There are currently a handful of CLIA liquid biopsy companies who offer cfDNA NGS-based genetic testing. As more NGS gene panels begin to enter the market, it is important for users to understand the benefits and limitations of these methods and technologies being utilized. There are many nuances in designing NGS gene panels for liquid biopsy tumor profiling, and multiple options exist for each component of the workflow. Numerous factors can impact the accuracy, sensitivity and specificity of cfDNA sequencing including the sample preparation, target enrichment, library construction, sequencing platform and bioinformatics tool. Some degree of standardization of cfDNA NGS assays used for the detection of somatic mutations is essential before their deployment in clinical practice. Towards this direction, in addition to the concordance studies between tissue and liquid biopsies, comparison of cfDNA-based testing between different methodologies on different platforms in different laboratories are needed.

In the first side-by-side comparison study, the NGS results for a 12-patient cohort from 2 commercially available gene panels (70 genes and 50 genes) are analyzed. These samples were processed and tested in two independent CLIA liquid biopsy laboratories, Guardant Health (GH) and Circulogene Theranostics (CT), with distinct sample volume input, sample preparation, library construction, NGS platform and different mutation calling bioinformatics. GH and CT tests resulted in a very similar 40–50% rate of clinically relevant actionable information, ie., either FDA drugs or active clinical trials. There are 2 cases reported “no mutation” by both tests. TP53 is the most frequent mutated gene identified in 41.7% (5/12) of cases.

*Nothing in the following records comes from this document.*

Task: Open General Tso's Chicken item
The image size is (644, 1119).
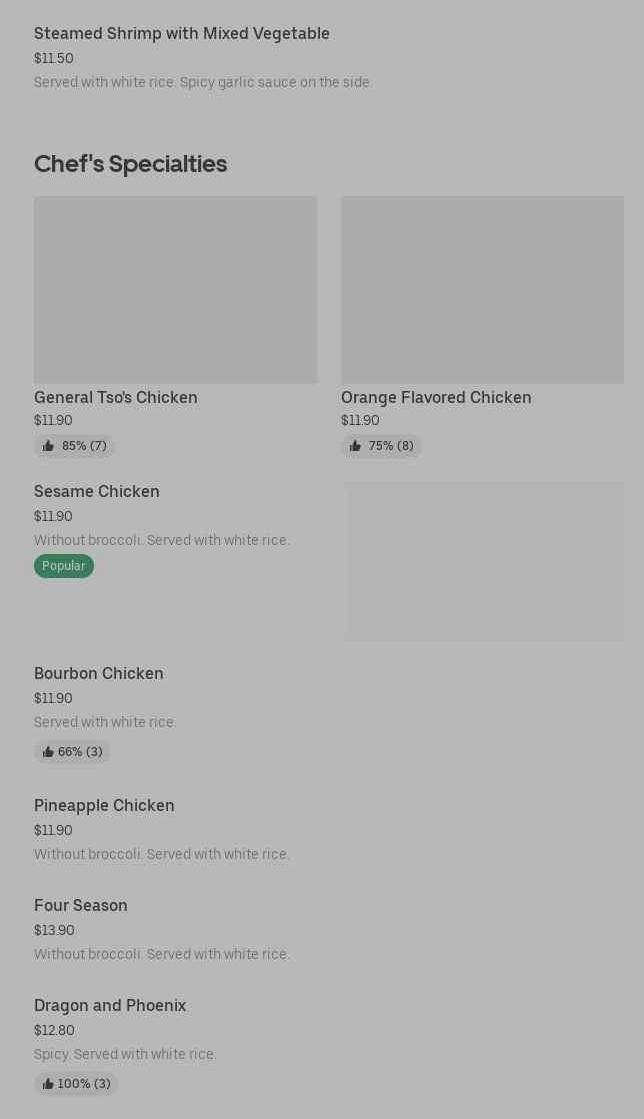Action: click(116, 397)
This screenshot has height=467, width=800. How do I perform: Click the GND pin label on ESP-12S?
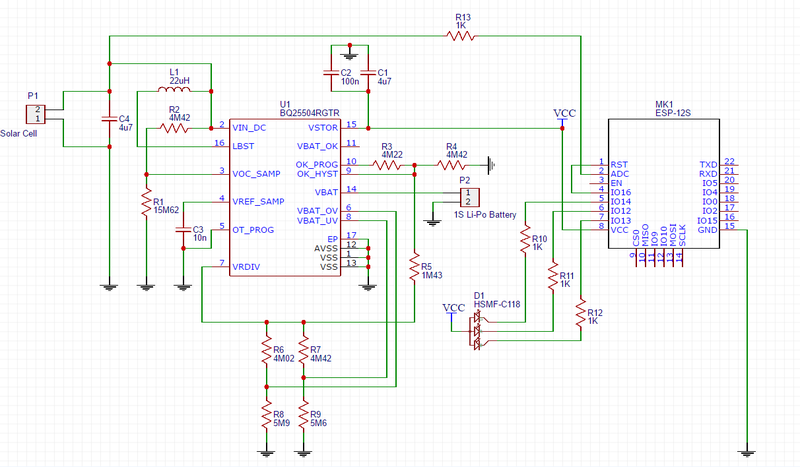coord(706,229)
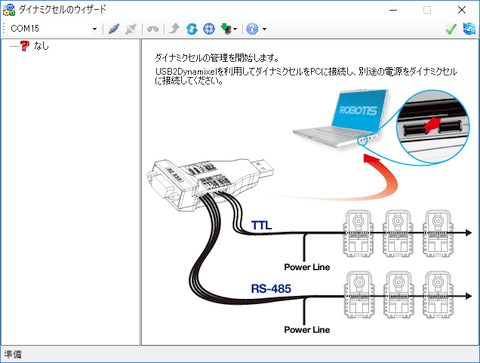
Task: Click the gray upward arrow toolbar icon
Action: point(174,29)
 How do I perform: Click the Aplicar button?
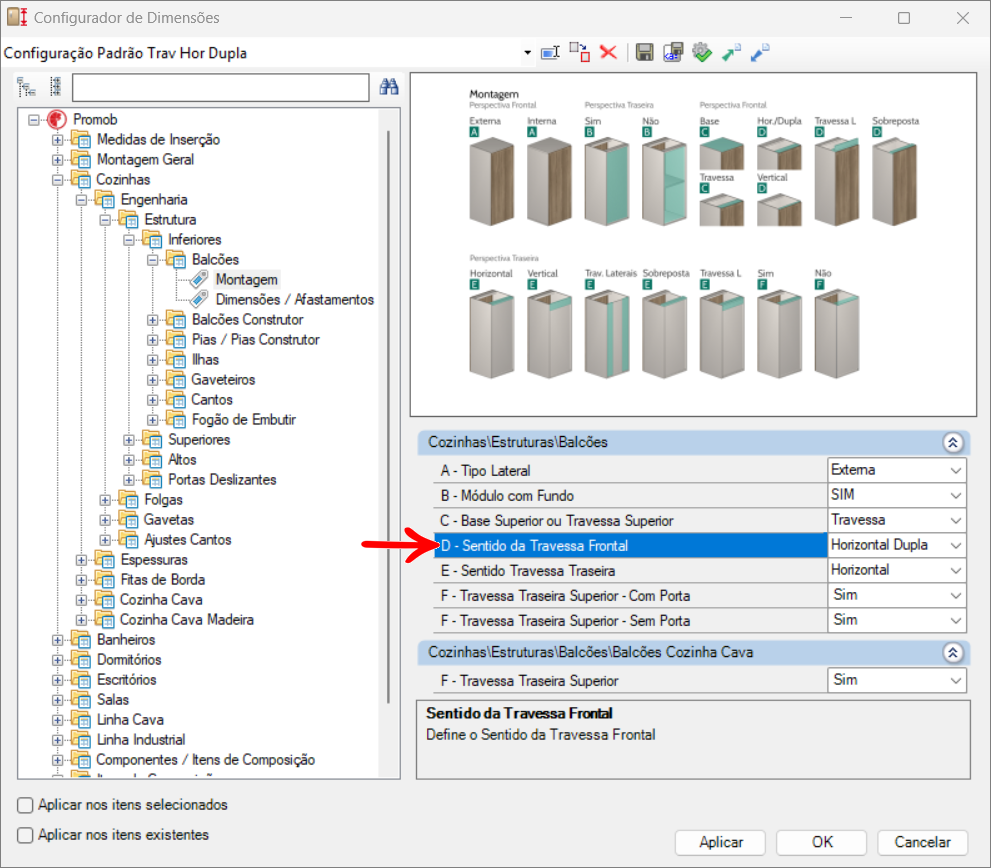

In 5 cases, there is at least one gene mutation matched. In another 5 cases, mutations did not match each other. It is noteworthy that there are 43 genes commonly covered by both panels, however, Guardant’s test surveyed all exons of these 43 genes, while Circulogene’s assay only scanned hotspot mutations within these genes. Nevertheless, the overall concordance between both test results was high at the gene level, because the denominator in this calculation was 516 (43 genes for 12 patients), and the majority of genes were called wild-type alleles (no mutation detected).

A key issue in clinical oncology practice is the ability to accurately interpret what is truly clinically meaningful and actionable on a report from a commercially available NGS test. The majority of cancer care is not delivered at tertiary comprehensive cancer centers, but rather in busy community oncology practices. Treating physicians will have time constraints to read and digest NGS reports, so there is a need for clear, concise reporting of clinically relevant targets. With the integration of additional levels of content enhancement and scientific/clinical evidence, liquid biopsy NGS reports can eventually deliver patient-centered context and substance that will lead to better healthcare outcomes and toward the goal of precision medicine.